Despite the scarcity of data, Mizrahi says consumers do buy electronics accessories in grocery. Stores can increase sales if they offer some of the more interesting products and expand the section. Fashion-oriented items, such as headphones and cases in different colors and styles, do well among women and also teens shopping with their mothers.

He notes that supermarkets attract a different type of shopper from the consumers who shop at electronics retail stores. “I don’t think the hipsters are going to buy electronics in supermarkets,” he says. The target demographic for Mizco’s accessories is adults age 25 to 54, mostly female.

Apples, the electronic kind
Other experts agree that the supermarkets can attract female shoppers of electronics accessories. Belkin International, Inc., based in Playa Vista, Calif., offers accessories for the iPod, iPhone, netbooks and laptops.

Jamie Elgie, director of product management, mobile computing, says the traditional grocery channel is not a big channel for Belkin at this time.
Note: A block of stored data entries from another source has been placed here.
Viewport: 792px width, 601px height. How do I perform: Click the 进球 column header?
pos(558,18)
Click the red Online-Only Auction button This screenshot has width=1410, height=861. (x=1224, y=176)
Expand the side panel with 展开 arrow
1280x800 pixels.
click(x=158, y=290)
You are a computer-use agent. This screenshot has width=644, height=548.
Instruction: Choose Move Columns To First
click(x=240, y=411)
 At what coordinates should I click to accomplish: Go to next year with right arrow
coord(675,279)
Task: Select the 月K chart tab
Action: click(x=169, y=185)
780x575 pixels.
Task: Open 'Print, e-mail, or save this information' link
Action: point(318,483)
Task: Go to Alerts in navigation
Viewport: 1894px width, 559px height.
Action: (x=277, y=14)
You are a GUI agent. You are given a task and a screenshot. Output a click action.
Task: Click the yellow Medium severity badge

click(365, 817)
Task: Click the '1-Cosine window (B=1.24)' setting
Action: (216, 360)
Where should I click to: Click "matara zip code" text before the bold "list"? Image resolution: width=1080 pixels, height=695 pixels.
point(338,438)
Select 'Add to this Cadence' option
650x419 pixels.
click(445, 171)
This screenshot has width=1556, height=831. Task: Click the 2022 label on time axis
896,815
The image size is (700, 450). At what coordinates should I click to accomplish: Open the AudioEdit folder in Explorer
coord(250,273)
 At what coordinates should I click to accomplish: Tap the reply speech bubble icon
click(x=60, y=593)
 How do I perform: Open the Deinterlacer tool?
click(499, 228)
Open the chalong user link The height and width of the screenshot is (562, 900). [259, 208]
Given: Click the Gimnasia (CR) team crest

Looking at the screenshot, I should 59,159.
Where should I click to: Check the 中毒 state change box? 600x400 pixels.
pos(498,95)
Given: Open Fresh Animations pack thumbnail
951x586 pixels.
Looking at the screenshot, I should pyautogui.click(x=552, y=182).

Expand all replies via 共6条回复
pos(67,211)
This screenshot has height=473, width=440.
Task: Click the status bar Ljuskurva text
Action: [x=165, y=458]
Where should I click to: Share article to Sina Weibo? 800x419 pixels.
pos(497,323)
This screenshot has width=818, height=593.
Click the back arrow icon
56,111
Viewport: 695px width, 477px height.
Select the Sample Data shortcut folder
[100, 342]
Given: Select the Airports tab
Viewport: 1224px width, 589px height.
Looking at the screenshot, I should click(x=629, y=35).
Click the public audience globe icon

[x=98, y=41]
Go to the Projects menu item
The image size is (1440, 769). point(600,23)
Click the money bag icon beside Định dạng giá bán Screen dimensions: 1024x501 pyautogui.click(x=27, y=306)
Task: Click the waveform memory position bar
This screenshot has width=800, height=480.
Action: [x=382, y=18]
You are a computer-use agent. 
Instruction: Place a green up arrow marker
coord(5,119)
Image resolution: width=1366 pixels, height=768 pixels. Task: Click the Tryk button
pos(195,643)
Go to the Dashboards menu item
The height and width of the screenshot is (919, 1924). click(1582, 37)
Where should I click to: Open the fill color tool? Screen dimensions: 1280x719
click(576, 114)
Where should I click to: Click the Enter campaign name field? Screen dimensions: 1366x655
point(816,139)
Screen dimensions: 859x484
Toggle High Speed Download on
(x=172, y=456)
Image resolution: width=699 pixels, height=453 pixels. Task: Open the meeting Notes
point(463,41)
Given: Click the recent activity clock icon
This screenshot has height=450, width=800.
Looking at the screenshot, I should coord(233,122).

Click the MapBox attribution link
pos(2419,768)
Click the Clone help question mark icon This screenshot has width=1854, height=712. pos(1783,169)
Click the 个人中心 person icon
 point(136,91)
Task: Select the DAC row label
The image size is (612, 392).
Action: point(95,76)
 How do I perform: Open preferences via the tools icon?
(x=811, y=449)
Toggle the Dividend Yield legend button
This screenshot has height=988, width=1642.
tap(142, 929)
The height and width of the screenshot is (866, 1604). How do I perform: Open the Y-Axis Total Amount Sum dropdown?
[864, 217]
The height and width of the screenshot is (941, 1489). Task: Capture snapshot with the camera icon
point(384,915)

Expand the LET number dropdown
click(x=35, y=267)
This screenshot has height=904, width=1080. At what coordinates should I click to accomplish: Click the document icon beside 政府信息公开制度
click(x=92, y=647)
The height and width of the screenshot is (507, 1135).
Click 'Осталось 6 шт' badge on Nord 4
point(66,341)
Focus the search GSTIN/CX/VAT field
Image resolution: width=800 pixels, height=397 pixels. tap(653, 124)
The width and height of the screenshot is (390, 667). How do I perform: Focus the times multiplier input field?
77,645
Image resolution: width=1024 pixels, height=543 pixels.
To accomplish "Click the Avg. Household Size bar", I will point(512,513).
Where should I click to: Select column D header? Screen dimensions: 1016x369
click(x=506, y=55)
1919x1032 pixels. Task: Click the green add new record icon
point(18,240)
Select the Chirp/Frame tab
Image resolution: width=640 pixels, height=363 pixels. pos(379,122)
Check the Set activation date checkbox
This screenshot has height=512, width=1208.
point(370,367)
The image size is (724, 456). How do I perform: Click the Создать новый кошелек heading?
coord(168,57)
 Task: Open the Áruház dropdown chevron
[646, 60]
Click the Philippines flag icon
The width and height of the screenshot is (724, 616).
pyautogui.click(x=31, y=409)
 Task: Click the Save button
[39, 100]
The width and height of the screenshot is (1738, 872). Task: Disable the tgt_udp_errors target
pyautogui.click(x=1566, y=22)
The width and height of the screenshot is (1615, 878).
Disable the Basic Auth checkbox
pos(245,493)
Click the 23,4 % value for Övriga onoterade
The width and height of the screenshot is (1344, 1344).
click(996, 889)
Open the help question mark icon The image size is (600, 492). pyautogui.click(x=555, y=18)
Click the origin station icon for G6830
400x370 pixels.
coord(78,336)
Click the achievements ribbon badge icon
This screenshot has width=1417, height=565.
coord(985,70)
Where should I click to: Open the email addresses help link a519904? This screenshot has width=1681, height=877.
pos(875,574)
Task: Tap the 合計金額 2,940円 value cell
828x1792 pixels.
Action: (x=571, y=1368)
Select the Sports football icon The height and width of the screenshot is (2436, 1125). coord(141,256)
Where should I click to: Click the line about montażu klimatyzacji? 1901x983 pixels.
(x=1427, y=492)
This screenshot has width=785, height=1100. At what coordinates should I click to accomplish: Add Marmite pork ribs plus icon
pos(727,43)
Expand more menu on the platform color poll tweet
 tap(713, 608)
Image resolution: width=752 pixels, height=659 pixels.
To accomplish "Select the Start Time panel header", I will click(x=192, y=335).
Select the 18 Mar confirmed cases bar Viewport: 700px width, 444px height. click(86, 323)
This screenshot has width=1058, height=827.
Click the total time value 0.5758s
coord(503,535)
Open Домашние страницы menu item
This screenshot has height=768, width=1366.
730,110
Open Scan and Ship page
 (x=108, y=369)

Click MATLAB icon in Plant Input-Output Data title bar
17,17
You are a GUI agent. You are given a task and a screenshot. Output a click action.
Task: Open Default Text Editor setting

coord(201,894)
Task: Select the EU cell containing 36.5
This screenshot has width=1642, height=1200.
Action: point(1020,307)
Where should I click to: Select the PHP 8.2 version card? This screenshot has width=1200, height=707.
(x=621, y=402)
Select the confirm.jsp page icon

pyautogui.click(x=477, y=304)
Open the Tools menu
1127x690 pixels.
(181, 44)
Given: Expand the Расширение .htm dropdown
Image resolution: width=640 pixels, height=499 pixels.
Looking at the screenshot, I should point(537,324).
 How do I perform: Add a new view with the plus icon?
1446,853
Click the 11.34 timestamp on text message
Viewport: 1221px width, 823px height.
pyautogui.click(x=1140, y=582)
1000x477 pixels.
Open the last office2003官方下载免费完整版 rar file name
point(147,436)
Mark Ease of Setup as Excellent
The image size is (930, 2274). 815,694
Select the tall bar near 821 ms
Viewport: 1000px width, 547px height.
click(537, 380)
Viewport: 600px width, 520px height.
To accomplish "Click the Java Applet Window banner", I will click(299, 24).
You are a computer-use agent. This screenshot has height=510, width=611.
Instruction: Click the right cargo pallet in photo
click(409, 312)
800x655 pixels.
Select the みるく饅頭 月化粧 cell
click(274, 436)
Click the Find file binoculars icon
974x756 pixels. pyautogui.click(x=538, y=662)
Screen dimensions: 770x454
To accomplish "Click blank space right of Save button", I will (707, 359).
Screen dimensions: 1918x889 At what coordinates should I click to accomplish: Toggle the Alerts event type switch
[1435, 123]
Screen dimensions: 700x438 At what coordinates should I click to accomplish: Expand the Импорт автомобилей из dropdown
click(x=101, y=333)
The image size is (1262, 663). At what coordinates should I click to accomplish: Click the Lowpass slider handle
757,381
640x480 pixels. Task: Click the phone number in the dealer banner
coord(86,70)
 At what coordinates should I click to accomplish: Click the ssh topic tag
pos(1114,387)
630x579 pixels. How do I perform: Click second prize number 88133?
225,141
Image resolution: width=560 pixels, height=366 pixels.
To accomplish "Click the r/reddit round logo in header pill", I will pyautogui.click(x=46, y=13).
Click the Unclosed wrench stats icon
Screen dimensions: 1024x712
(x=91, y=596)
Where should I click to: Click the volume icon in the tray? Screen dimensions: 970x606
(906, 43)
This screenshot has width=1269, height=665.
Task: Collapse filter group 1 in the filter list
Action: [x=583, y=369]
However, Elgie says, “We are finding that big retailers with grocery departments have been successfully focusing on female-leaning electronics accessories that talk to a ‘chic’ versus ‘geek’ use of products. This has enabled them to do well with their predominantly female demographic.”

Shawn Dubravac, chief economist and director of research for the Arlington, Va.-based Consumer Electronics Association, says tablets such as the iPad will fuel growth of electronics accessories sales in the near future.

“Without doubt 2011 will be the year of the tablet,” Dubravac writes in CES Trends To Watch. The report notes that more than 80 tablets have been announced and many will debut at the association’s Consumer Electronics Show in Las Vegas, to be held Jan. 6 to 9. “Significant growth for a nascent category will also propel adjacent, but not to be overlooked markets like accessories. Expect to see the 2011 CES explode with not only cases and bags but also a wide selection of items such as Bluetooth-enabled devices specifically targeting the tablet space.”

Mizrahi says many of Mizco’s grocery accounts are asking for iPad accessories. He is also talking to stores about offering more computer accessories for the home, because many households have home offices now. He says stores are adding mouse pads and memory cards to the school supply aisles.

“What sells best are the most popular items, so stick to the basics,” he says. “We don’t recommend grocers to go all out and get technical and carry cutting-edge electronics. Consumers are going to shop at Best Buy for that.”

Do not forget the flash drives, says Severini, from Maxell. “Flash drives are on every student’s back-to-school list and should be included in every grocery planogram.” The company expects to see growth in the 4GB and 8GB capacities for 2011. Also, she says, “We can expect to see more with color and style.”